Tesco is a cash compounder, Shore Capital says

Tue, 25th Feb 2020 13:46

(Sharecast News) - Tesco is a cash compounder that values capital discipline over growth after selling its Chinese stake and other overseas interests, Shore Capital said.



Reiterating its 'buy' rating on Tesco, Shore said the sale of the retailer's 20% stake in Gain Land to joint venture partner China Resources Holdings for £275m is a further step in Tesco's retreat from global ambitions. Tesco is also in talks to sell its operations in Malaysia and Thailand and would listen to offers for its Polish business, Shore said.

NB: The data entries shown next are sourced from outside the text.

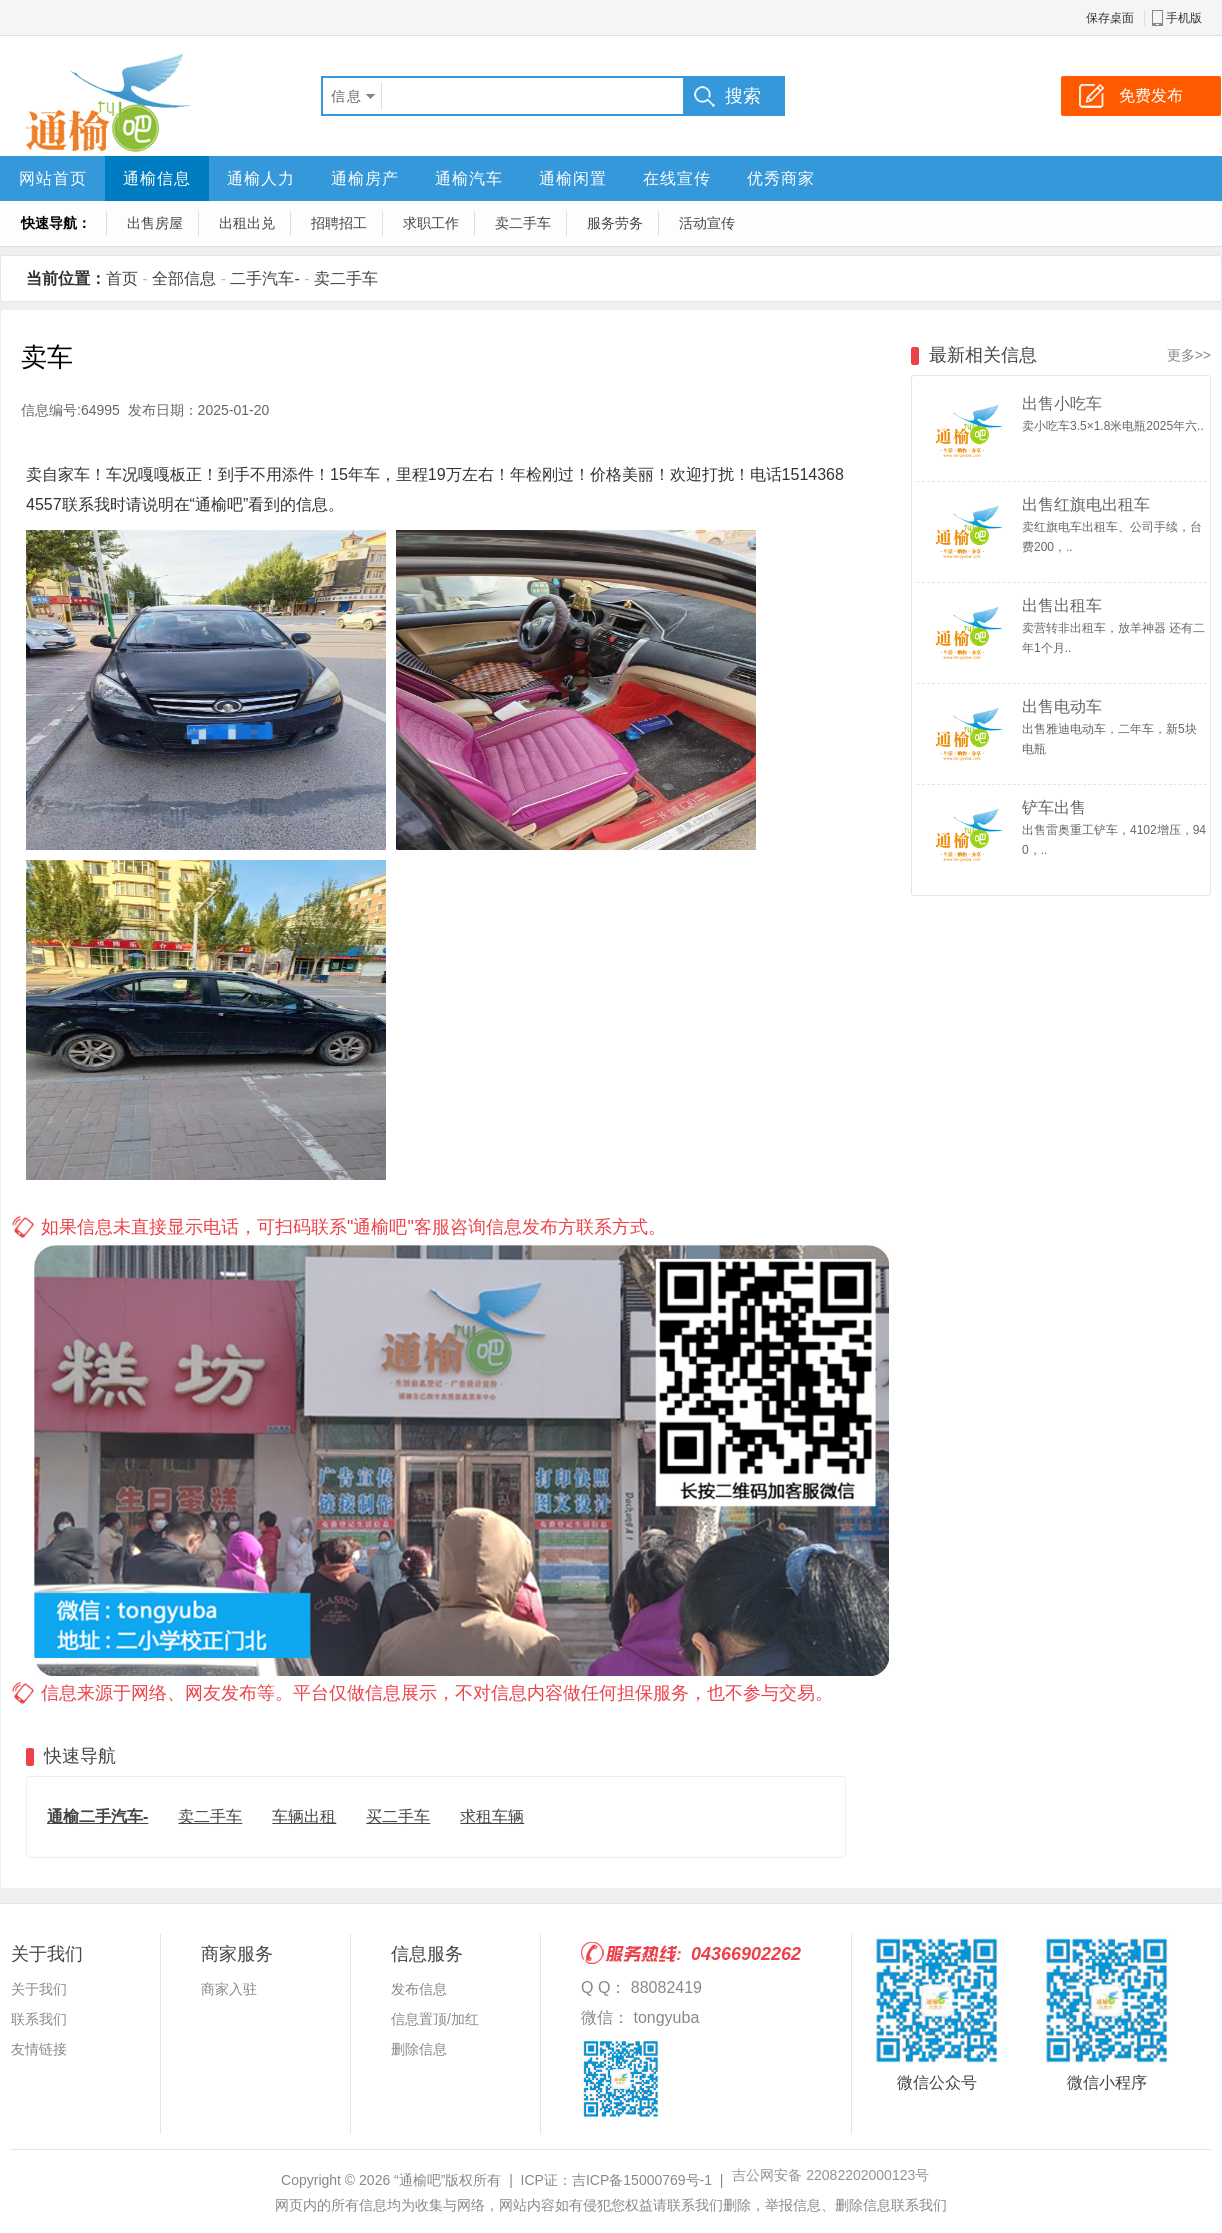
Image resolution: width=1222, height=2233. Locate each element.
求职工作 (431, 223)
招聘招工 (339, 223)
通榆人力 (261, 178)
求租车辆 (492, 1816)
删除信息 (419, 2049)
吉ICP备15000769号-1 (642, 2180)
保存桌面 (1110, 18)
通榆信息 (157, 178)
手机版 (1184, 18)
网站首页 (53, 178)
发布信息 (419, 1989)
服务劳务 (615, 223)
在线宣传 (677, 178)
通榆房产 (365, 178)
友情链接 (39, 2049)
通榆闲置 (573, 178)
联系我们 (39, 2019)
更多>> (1189, 355)
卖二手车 (523, 223)
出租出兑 (247, 223)
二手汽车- (264, 278)
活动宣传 (707, 223)
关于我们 (39, 1989)
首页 (122, 278)
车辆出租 (304, 1816)
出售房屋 (155, 223)
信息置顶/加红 (435, 2019)
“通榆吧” (419, 2180)
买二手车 (398, 1816)
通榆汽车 (469, 178)
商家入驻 (229, 1989)
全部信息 (184, 278)
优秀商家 (781, 178)
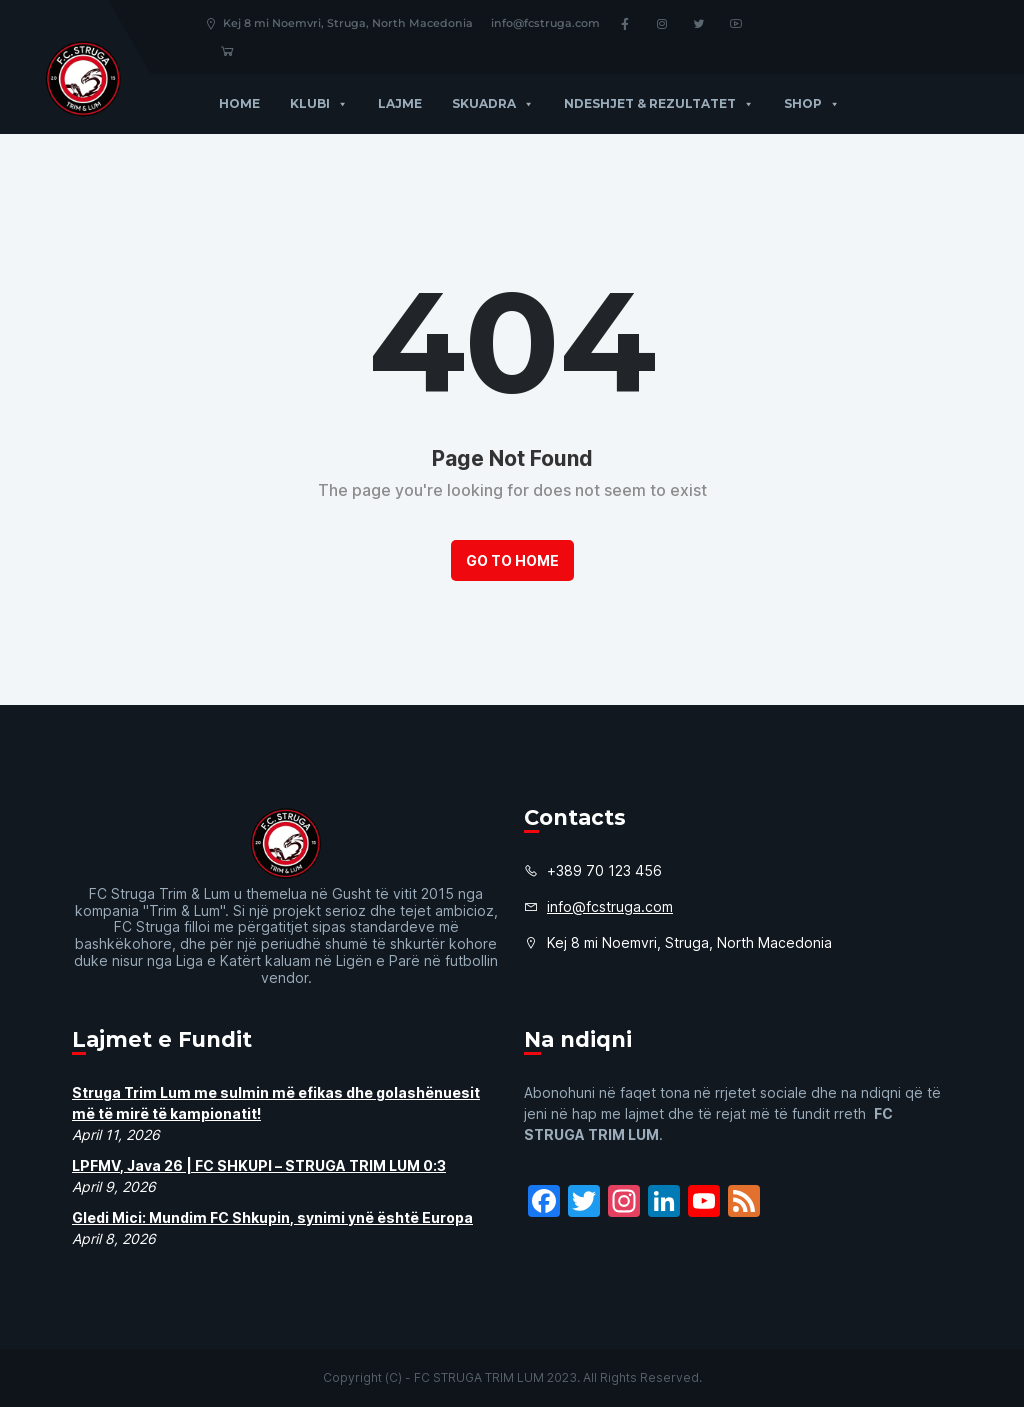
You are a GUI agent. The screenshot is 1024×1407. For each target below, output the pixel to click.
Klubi (319, 103)
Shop (812, 103)
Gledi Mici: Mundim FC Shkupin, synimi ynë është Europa (272, 1217)
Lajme (400, 103)
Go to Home (512, 560)
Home (239, 103)
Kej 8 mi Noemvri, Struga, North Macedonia (338, 23)
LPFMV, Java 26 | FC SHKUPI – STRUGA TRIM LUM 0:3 (259, 1165)
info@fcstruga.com (545, 23)
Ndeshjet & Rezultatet (659, 103)
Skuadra (493, 103)
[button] (339, 103)
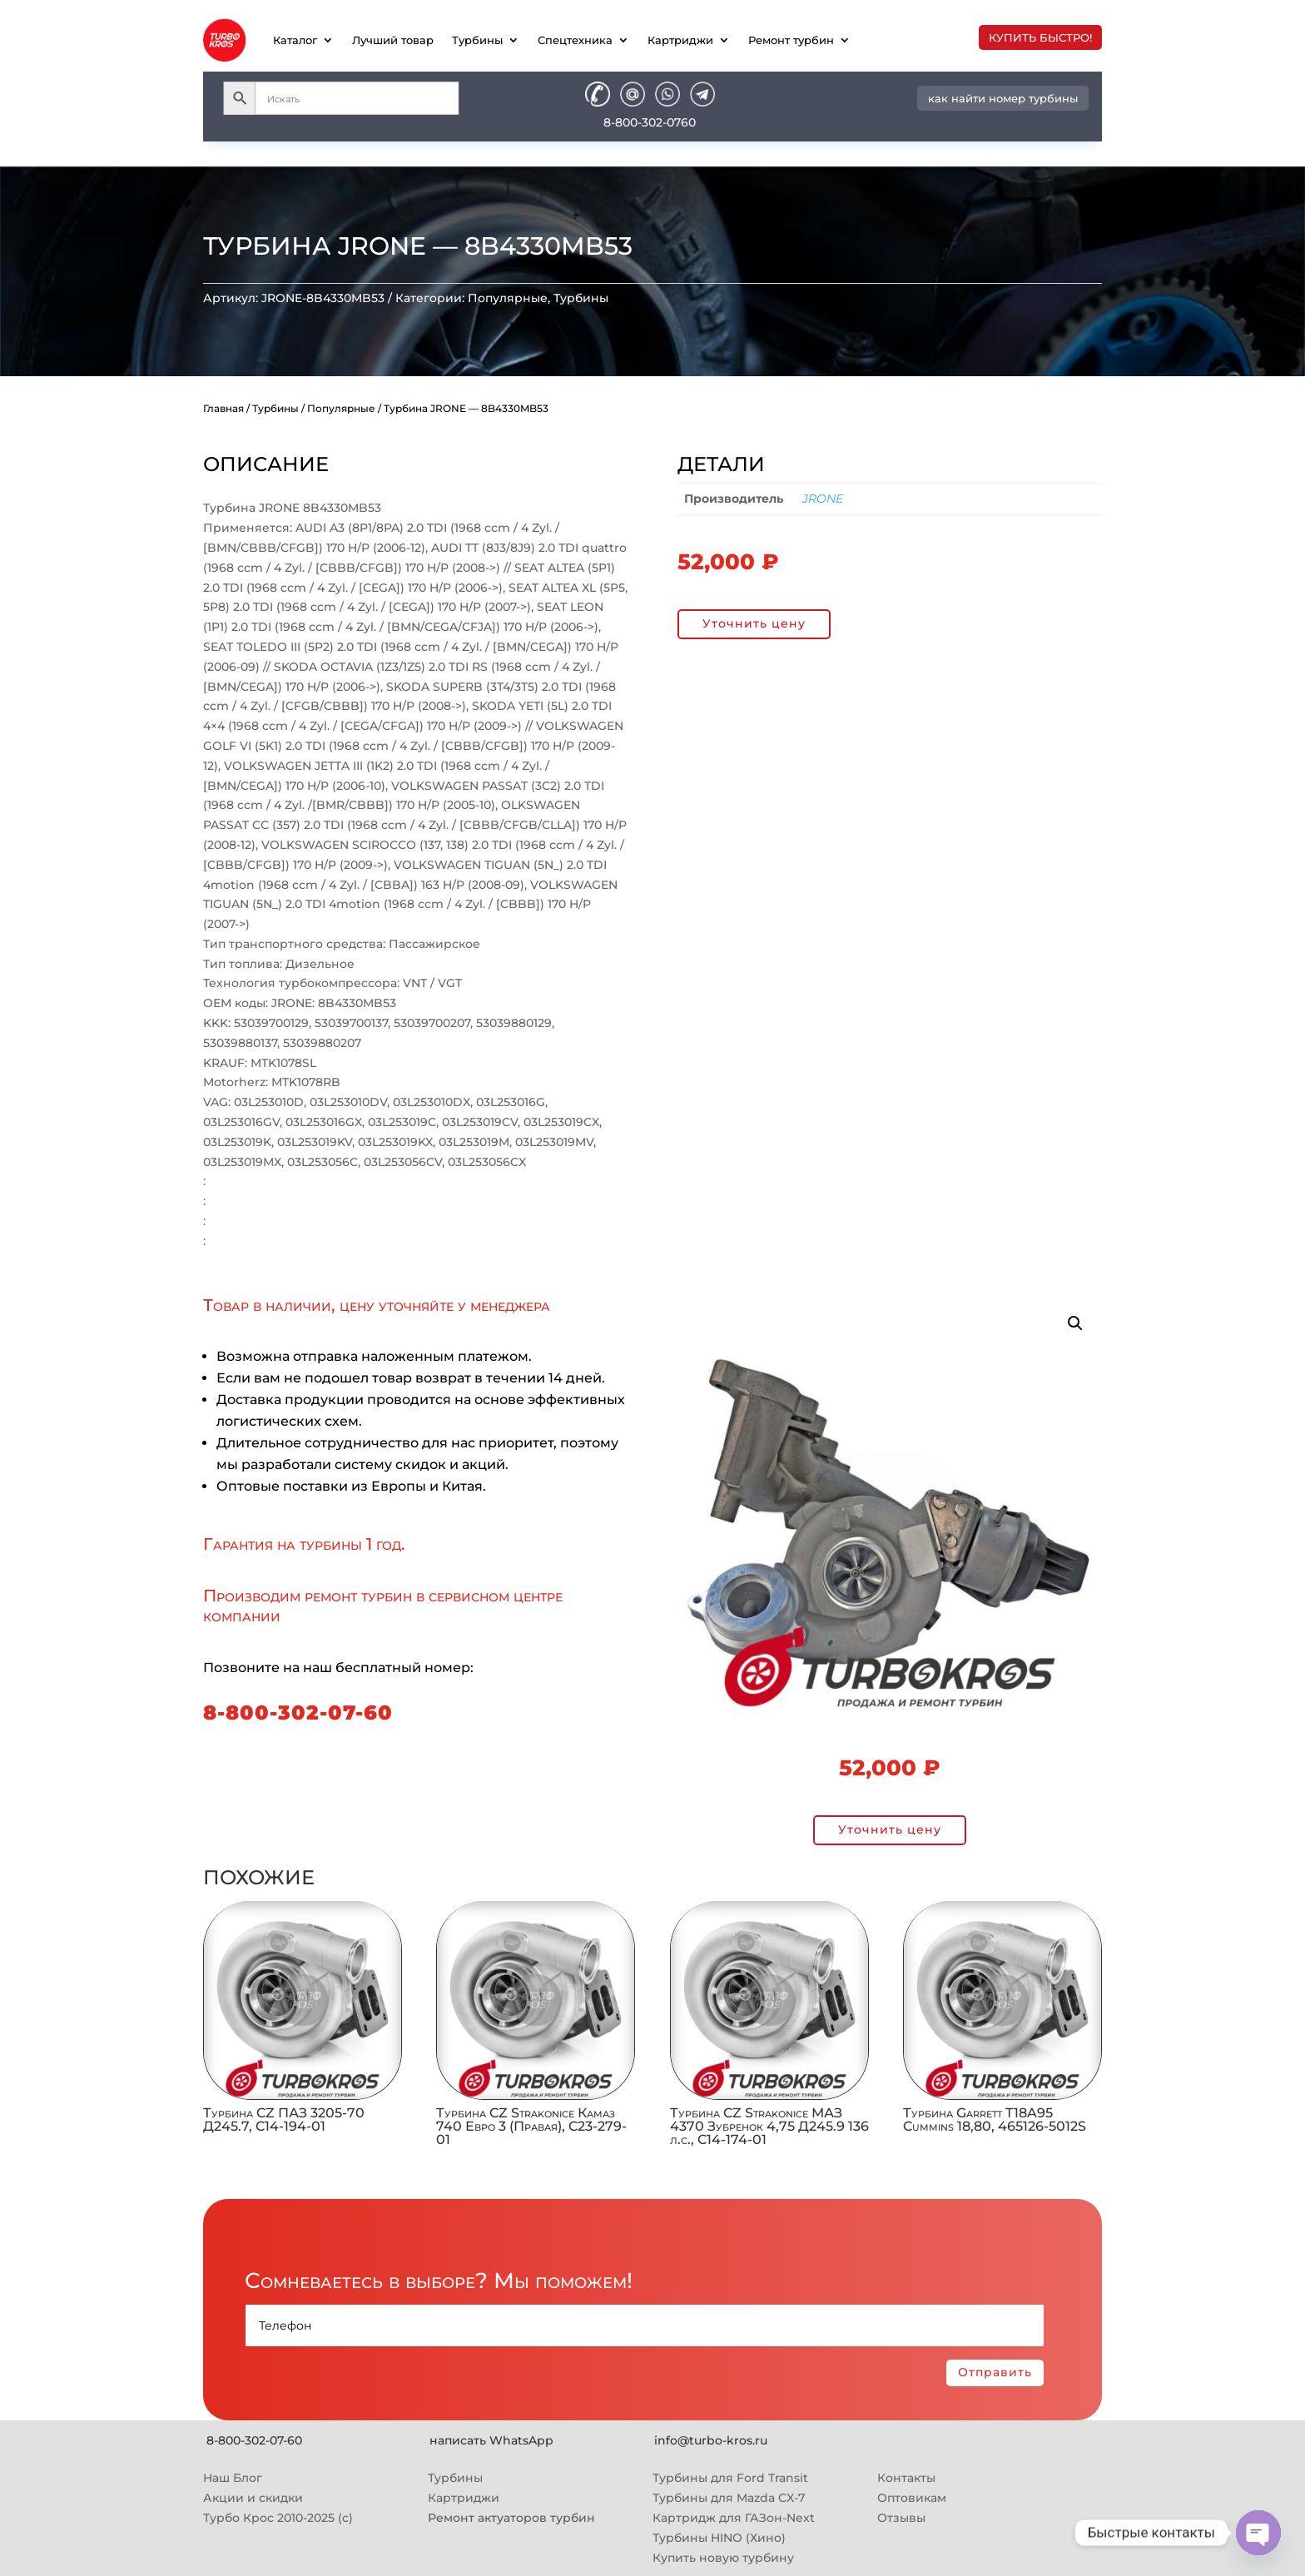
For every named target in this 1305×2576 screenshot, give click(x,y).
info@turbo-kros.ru (710, 2440)
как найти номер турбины (1003, 98)
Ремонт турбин (791, 40)
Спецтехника (575, 40)
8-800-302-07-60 (298, 1712)
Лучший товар (393, 40)
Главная (223, 408)
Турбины (477, 40)
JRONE (822, 498)
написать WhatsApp (491, 2440)
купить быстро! (1040, 37)
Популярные (508, 297)
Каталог (295, 40)
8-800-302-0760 (649, 122)
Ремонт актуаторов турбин (511, 2517)
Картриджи (680, 40)
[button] (1075, 1323)
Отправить (995, 2372)
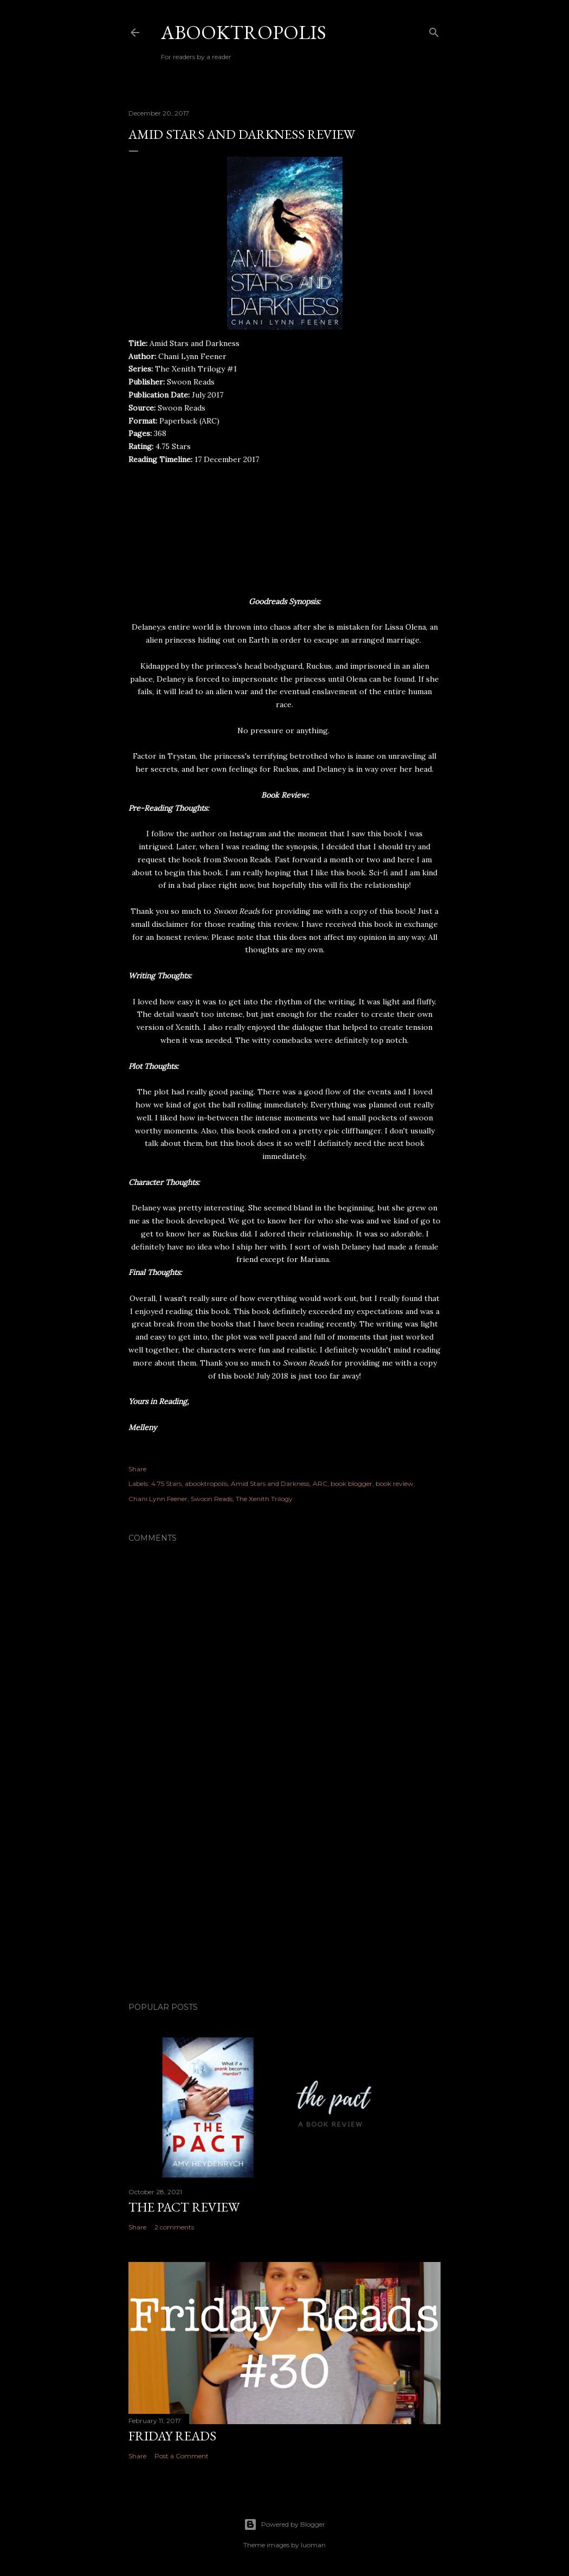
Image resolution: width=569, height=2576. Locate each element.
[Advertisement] (284, 1899)
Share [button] (137, 1469)
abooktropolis (206, 1483)
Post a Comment (181, 2456)
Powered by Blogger (284, 2524)
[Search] (434, 30)
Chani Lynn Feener (157, 1499)
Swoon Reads (211, 1499)
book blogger (351, 1483)
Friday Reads (172, 2435)
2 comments (174, 2227)
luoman (313, 2545)
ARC (320, 1483)
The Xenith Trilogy (264, 1499)
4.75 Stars (166, 1483)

Thailand is Tesco's biggest growth prospect and should be sold for a price that fits that profile, Shore said. Generally Chief Executive Dave Lewis's reversal of foreign expansion to concentrate on the UK and Ireland has been welcome, the broker said. Shore kept its 249p target price on Tesco shares.

"Tesco is now a very much more focused organisation, one with considerably more constrained geographic and growth aspirations than prior regimes," Shore analyst Clive Black wrote. "That strategy has delivered, however, a capital disciplined organisation where we see scope for ongoing robust cash generation, indeed we now see Tesco as a cash compounder."

The strategy can achieve steady earning growth, a dividend paid from free cash flows in line with earnings growth, complementary acquisitions and capital returns to shareholders, Black said. When Ken Murphy replaces Lewis in October he will have less corporate travelling to do than his expansionist predecessors, Black said.

"With the group operating in a mature UK grocery market in particular, we see such a strategy as rational and one that we support," Black said.